Nouvel axe de développement : l’acceptabilité territoriale des projets d’aménagement : autoroutes, contournement routier, projets éoliens offshore ou terrestres. « L’idée est de travailler auprès des populations, en prenant des indicateurs, pour évaluer les risques. Par exemple, les communes dans lesquelles le bloc électoral RN, Reconquête et droite dure est très présent vont être compliquées pour des aménageurs de parcs éoliens. Le porteur de projet peut croiser les données électorales avec l’ancienneté de résidence, la catégorie socio-professionnelle les niveaux de revenus, la structure d’âge de la population. Nous offrons aussi le moyen d’entrer en communication avec la population, pour faire preuve de pédagogie, assurer le suivi dans la durée, en expliquant l’évolution du projet pour éviter de mettre le feu au territoire. Ne pas communiquer sur un projet l’expose à des oppositions vives, sans parler de ceux qui peuvent instrumentaliser le projet sur un plan associatif ou politique, parce qu’ils ont un coup à jouer, par exemple aux municipales de 2026. Pour les projets d’éolien en mer, notre plateforme offre la possibilité de contacter toutes les données de marins-pêcheurs situés le long de la côte concernée. »

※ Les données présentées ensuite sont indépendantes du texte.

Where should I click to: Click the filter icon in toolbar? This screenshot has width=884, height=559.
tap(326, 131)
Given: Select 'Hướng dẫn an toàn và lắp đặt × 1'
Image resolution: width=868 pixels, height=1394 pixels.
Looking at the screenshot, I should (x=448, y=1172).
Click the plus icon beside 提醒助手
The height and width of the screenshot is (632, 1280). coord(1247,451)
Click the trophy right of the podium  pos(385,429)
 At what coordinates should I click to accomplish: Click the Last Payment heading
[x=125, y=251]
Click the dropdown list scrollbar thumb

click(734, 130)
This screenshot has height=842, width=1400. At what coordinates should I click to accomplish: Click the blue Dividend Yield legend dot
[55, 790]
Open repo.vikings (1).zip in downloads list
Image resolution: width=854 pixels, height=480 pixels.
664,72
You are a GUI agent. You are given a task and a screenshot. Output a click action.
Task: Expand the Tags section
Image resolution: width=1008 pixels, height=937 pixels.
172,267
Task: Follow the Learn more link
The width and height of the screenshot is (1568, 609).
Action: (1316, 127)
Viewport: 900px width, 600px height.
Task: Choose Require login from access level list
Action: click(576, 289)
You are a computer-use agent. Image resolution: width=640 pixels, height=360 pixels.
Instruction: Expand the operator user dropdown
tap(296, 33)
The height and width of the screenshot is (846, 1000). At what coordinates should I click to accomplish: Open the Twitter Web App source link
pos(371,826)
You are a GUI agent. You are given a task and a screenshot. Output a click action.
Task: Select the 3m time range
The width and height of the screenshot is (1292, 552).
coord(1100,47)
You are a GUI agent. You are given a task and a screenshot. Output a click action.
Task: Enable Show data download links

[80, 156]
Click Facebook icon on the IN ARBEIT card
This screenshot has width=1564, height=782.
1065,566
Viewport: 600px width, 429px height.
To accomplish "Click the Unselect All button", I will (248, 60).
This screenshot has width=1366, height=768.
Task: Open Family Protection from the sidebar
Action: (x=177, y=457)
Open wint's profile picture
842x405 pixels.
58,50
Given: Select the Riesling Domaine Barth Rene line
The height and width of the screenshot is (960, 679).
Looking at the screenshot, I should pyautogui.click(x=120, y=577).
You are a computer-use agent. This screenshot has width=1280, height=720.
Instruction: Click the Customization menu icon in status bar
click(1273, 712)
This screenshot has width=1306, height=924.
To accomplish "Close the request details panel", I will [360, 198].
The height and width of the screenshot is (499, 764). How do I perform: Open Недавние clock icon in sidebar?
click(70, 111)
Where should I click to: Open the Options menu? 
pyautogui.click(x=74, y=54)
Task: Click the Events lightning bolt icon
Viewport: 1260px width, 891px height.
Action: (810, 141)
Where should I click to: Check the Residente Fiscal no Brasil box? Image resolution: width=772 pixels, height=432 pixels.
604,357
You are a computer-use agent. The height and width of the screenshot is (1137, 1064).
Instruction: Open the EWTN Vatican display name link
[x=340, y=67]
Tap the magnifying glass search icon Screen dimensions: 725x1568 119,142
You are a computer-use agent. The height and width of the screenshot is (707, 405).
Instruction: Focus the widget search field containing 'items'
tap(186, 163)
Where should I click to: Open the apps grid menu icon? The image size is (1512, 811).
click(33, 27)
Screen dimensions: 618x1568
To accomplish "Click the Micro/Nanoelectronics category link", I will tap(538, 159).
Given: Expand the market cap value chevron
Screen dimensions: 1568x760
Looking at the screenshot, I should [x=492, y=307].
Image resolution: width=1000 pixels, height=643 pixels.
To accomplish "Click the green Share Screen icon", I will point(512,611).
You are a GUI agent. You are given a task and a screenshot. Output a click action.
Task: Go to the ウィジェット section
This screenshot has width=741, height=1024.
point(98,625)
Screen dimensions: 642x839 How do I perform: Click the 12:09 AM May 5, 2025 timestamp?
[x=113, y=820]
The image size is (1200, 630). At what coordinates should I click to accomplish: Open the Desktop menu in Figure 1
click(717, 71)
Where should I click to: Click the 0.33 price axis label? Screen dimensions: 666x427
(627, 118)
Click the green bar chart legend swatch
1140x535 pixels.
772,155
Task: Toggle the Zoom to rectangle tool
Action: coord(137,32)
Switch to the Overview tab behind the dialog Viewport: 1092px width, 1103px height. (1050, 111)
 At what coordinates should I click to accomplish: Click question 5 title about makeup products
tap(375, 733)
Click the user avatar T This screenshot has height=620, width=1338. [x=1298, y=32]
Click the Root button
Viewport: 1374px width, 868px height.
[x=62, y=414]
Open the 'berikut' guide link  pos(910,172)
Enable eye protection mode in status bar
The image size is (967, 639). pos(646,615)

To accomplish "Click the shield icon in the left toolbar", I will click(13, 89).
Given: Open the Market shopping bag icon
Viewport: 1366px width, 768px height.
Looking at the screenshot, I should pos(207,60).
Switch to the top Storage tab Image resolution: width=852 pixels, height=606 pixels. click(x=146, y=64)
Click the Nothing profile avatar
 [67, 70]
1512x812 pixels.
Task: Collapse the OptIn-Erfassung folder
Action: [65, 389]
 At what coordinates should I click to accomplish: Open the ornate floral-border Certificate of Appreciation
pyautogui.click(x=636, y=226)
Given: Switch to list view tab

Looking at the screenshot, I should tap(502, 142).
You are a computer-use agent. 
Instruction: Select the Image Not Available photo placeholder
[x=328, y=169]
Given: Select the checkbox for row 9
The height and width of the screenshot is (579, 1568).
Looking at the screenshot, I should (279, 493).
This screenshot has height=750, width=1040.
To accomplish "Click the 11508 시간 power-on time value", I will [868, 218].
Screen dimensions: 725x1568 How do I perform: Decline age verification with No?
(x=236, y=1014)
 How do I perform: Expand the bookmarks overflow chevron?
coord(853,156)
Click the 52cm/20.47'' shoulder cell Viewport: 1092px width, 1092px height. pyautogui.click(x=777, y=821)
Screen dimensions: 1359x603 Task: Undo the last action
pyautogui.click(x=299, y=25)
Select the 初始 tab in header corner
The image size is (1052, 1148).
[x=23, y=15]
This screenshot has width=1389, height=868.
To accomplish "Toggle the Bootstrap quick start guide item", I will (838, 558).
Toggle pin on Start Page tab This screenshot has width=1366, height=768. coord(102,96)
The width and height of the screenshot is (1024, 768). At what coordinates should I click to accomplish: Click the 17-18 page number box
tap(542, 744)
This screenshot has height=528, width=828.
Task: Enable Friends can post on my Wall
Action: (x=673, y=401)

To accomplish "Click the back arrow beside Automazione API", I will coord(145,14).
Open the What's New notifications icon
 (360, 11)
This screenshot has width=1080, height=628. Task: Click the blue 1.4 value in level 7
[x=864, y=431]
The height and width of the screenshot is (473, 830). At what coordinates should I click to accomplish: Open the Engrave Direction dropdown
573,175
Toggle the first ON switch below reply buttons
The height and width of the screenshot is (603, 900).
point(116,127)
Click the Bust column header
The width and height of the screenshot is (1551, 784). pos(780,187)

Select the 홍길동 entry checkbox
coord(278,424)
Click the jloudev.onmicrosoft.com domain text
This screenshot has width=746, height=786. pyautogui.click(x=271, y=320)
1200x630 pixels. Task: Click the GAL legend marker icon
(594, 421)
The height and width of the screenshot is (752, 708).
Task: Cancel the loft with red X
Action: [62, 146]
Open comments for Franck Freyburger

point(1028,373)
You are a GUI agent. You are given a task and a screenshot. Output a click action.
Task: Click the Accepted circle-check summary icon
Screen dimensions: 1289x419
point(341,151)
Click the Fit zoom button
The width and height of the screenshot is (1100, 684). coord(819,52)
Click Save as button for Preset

Municipales 2026 : comment mobiliser les électeurs. Son analyse en vue des municipales 2026 à Montpellier ? « La mobilisation des électeurs est un enjeu majeur. Dans la ville, 80.000 habitants de plus de 18 ans ne sont pas inscrits sur les listes électorales alors qu’ils pourraient l’être. Il y a des étudiants, mais pas uniquement. LFI est en train d’inscrire les étudiants sur les listes électorales, c’est leur stratégie. » Face à la poussée LFI observée à Montpellier lors des européennes et des municipales, l’enjeu, pour Michaël Delafosse, maire candidat à sa réélection, est de « recréer un lien avec des électeurs populaires qu’il est peut-être en train de perdre ». Même si les circonstances sont différentes : scrutins européen et national en 2024 / local en 2026, et contexte particulier de front républicain lors des législatives.
Quand les données parlent. Au Mail Nord (Mosson), 40 % des revenus disponibles proviennent des prestations sociales, contre 3 % dans le secteur Méric, déroule Stéphane Boisson, graphiques à l’appui. Le poids des revenus du patrimoine sur les revenus disponibles s’élève à 13 % à Méric, et 36 % avenue de Lodève.
Avec ZeCible. Poligma peut utiliser, via ses partenaires (comme ZeCible, à Poucharramet – 31, spécialiste de la délivrabilité des mails), 35 millions d’adresses mail et de téléphone en France, en conformité CNIL et RGPD. Avantage concurrentiel de la solution : « Poligma maîtrise la chaîne, de l’analyse en amont jusqu’à la délivrance du mail ou SMS, en passant par la location des numéros de téléphone et des adresses email », conclut Stéphane Boisson.